Speaking to the Owls boss after Saturday afternoon’s impressive display and 4-2 win over Plymouth Argyle you’d be forgiven for thinking that it might have been a 0-0 draw at Hillsborough, such is Moore’s style and body language.
Obviously the words he says are very different.
After Sunderland his vocabulary consisted of terms like ‘unacceptable’ and ‘not good enough’, whereas post-Plymouth he was ‘impressed’ and spoke of a ‘worthy three points’.
But his delivery is no different. Moore is calm, he’s measured, and when he criticises he does it in the same manner that he praises – almost with caution.
And that’s entirely intentional, he says. With the Owls manager saying that he needs to be somebody who acts as a leveller for his side so that they don’t get too high with the highs or too low with the lows. So you’ll never see him rant and rave publicly, it’s just not in his make-up.
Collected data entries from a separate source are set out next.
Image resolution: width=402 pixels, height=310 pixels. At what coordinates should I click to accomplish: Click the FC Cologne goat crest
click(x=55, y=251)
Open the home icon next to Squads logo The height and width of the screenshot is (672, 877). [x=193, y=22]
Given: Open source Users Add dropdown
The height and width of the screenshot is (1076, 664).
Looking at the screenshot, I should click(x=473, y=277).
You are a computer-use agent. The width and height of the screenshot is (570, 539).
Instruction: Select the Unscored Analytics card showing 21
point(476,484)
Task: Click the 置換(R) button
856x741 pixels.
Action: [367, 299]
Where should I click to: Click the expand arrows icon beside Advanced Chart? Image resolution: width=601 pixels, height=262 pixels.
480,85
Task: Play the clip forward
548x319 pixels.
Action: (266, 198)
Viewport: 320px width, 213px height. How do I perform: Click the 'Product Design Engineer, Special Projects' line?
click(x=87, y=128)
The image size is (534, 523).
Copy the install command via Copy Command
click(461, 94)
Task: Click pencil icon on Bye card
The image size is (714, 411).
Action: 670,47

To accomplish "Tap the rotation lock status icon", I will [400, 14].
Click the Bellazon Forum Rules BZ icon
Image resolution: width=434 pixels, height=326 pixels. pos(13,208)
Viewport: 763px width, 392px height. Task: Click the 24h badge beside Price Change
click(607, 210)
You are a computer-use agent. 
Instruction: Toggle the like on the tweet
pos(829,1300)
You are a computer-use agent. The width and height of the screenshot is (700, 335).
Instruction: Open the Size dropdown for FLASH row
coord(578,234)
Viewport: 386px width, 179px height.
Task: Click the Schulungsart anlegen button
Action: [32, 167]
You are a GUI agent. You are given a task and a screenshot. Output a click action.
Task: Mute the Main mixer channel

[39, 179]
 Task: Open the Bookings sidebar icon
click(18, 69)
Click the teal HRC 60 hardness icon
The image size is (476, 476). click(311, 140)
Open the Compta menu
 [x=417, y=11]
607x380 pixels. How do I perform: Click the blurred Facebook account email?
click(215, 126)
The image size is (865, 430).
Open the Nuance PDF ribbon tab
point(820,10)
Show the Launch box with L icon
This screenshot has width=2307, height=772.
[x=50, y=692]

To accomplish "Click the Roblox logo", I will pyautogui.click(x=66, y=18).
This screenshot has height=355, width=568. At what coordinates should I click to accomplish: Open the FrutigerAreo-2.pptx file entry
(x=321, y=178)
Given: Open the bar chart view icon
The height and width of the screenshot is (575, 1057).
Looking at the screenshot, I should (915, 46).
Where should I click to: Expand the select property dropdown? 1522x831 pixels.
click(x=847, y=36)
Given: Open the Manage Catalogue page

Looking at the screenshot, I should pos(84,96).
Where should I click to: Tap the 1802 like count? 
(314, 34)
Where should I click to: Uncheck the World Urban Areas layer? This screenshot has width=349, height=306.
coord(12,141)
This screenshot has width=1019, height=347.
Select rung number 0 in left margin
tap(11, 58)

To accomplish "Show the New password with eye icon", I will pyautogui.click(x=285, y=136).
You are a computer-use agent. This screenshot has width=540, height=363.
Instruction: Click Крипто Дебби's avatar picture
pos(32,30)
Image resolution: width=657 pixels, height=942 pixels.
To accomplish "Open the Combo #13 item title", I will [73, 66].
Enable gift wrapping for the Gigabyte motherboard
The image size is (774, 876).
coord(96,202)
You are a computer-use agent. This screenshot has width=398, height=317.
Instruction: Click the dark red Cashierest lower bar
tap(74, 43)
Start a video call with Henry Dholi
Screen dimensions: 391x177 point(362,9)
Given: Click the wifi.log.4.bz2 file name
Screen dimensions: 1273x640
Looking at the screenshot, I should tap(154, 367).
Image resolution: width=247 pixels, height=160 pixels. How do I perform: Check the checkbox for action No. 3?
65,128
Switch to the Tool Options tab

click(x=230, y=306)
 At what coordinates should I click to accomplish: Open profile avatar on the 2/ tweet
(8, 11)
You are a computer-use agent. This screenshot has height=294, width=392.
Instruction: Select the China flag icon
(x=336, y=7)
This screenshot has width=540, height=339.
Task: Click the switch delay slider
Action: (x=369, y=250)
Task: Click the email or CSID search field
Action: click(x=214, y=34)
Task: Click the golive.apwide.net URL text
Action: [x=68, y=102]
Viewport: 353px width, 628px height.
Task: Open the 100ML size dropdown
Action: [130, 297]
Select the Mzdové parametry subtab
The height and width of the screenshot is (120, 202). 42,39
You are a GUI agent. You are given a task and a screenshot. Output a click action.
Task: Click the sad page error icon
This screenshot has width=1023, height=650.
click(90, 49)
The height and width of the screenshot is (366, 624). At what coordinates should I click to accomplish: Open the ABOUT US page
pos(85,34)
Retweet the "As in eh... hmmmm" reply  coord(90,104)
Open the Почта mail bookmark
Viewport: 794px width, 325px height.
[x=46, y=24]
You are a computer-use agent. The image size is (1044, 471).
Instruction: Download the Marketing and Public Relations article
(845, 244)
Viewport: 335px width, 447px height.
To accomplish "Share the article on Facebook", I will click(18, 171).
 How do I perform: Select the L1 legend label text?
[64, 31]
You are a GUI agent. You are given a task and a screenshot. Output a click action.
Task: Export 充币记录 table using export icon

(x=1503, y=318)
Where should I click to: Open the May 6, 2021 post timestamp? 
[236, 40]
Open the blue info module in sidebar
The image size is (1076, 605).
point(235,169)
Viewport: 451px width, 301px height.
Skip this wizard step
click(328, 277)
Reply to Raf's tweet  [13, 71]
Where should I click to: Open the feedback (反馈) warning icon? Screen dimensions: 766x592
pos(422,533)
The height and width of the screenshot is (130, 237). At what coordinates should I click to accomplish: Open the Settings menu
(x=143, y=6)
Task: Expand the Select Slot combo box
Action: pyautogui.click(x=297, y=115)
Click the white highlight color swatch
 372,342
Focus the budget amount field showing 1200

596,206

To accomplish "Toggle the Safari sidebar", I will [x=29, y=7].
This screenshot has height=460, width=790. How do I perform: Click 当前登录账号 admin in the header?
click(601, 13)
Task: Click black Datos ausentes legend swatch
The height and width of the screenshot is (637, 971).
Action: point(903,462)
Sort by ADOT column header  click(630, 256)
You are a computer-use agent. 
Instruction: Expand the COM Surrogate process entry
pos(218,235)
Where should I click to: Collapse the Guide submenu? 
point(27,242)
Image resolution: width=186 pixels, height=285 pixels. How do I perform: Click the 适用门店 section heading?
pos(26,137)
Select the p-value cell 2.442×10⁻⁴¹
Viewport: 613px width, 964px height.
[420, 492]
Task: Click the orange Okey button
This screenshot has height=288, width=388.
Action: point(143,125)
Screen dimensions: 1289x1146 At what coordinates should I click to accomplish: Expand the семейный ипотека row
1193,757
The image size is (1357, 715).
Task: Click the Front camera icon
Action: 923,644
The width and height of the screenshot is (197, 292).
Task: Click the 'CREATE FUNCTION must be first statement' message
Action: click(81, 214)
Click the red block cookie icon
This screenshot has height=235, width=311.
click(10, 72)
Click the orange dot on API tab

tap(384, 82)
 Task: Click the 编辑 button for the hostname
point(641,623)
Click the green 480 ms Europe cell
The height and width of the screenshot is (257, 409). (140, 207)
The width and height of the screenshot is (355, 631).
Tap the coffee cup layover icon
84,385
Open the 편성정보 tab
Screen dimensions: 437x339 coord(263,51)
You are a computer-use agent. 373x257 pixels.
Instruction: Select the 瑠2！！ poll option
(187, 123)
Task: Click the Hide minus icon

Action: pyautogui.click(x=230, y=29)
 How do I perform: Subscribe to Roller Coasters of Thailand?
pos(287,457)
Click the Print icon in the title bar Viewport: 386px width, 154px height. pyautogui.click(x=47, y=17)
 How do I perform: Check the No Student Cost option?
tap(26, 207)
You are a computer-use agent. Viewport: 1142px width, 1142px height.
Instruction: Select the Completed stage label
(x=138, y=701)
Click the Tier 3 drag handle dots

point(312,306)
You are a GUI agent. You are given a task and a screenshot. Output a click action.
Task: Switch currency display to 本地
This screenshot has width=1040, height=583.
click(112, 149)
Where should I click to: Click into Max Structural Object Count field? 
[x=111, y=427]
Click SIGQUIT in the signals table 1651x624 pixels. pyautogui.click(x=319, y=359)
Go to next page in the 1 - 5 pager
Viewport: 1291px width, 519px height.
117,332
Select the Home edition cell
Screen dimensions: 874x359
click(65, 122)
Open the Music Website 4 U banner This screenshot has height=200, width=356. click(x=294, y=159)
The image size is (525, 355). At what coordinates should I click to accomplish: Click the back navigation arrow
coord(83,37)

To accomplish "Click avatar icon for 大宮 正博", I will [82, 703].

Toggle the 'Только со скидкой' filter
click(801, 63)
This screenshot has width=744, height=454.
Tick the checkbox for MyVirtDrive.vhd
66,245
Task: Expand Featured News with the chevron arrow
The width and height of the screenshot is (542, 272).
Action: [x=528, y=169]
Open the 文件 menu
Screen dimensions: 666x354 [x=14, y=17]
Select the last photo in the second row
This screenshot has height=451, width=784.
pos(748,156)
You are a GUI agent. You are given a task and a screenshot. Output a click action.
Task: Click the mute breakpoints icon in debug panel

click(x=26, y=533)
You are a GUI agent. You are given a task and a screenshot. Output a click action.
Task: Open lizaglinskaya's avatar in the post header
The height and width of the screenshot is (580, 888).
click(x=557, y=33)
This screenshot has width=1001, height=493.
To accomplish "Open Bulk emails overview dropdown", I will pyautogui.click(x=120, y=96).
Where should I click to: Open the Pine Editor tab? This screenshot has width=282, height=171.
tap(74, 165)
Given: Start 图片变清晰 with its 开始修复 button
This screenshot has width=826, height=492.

“I just know the game too well really,” he explained to The Star. “For me, win or lose or draw, you have to see the woods through the trees if that makes sense. I have to stay consistent - my desire is to bring good times back to the football club, and I’m aware of the fact that there is a lot of hard work to do.
“I’m disciplined, I’m focused, and I want to make sure that we complete that hard work. I want to make sure of that, and I’m doing everything I possibly can to bring that here.
“With the team and the players, we want to stay consistent, so now it’s onto the next one for me and I’m grateful for the three points and that everyone has gone home happy.”
He’ll also probably never be completely happy.
After the win over the Pilgrims, which was as dominant a performance that we’ve seen from Wednesday all season, he was quick to make a couple of critiques to the media, saying that he wants his side to be ‘slicker and quicker’ on the ball.
So that’s how it’s going to be. Some fans may want to see him go a bit over the top after a victory and revel in a good performance, or hear him hang players out to dry when they’ve not pulled their weight. But that’s just not going to happen.
Wednesday will win matches and he’ll critique, they’ll lose games and he’ll praise his players for elements of their play if he feels like it’s required. No amount of pressure from fans, or from the media, is going to change that.
And in many ways that has to be admired – because in a world where we deal with extremes in almost every aspect of life, somebody who plays everything with a very straight bat is becoming a bit of a rarity.